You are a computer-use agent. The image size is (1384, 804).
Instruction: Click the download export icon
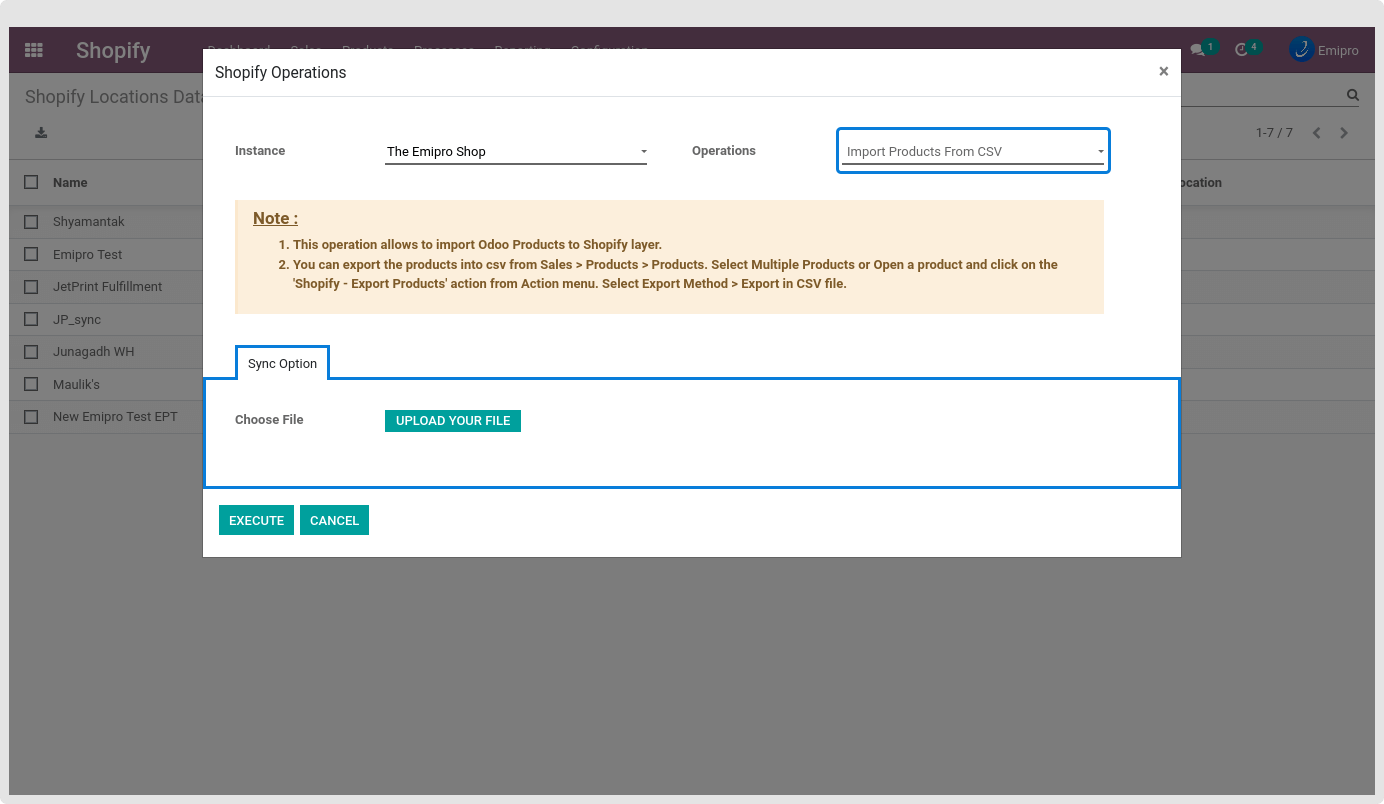41,133
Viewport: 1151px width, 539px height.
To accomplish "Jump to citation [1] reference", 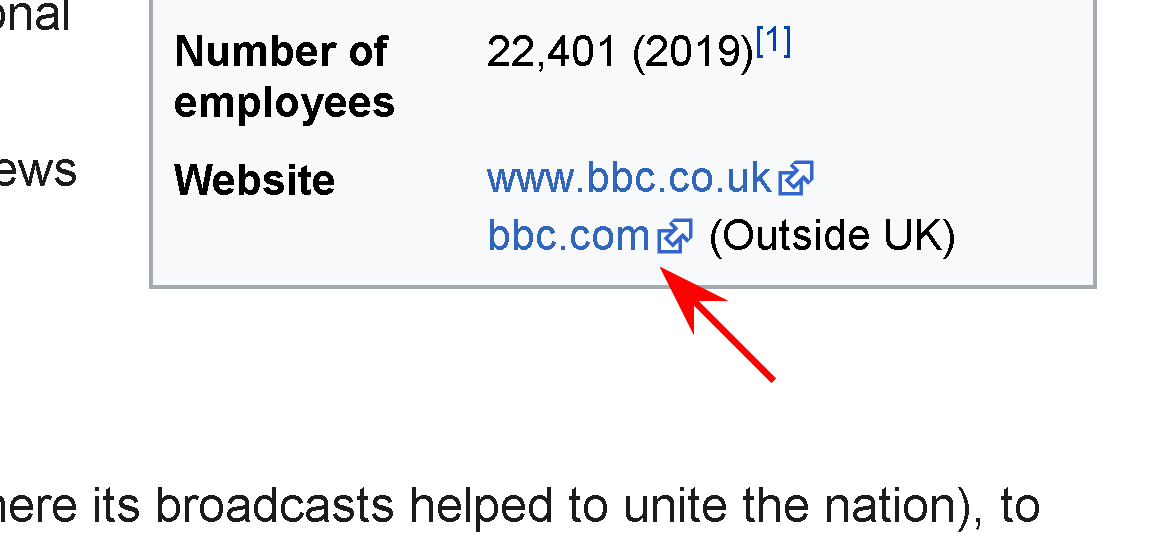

......

• _Activity_: Every record above needs to be repeated exactly; pictures are to be left out.

• _Solution for this task_:
You are a computer-use agent. The image size is (1384, 804).
Instruction: Click the download export icon
41,133
Viewport: 1151px width, 539px height.
To accomplish "Jump to citation [1] reference", 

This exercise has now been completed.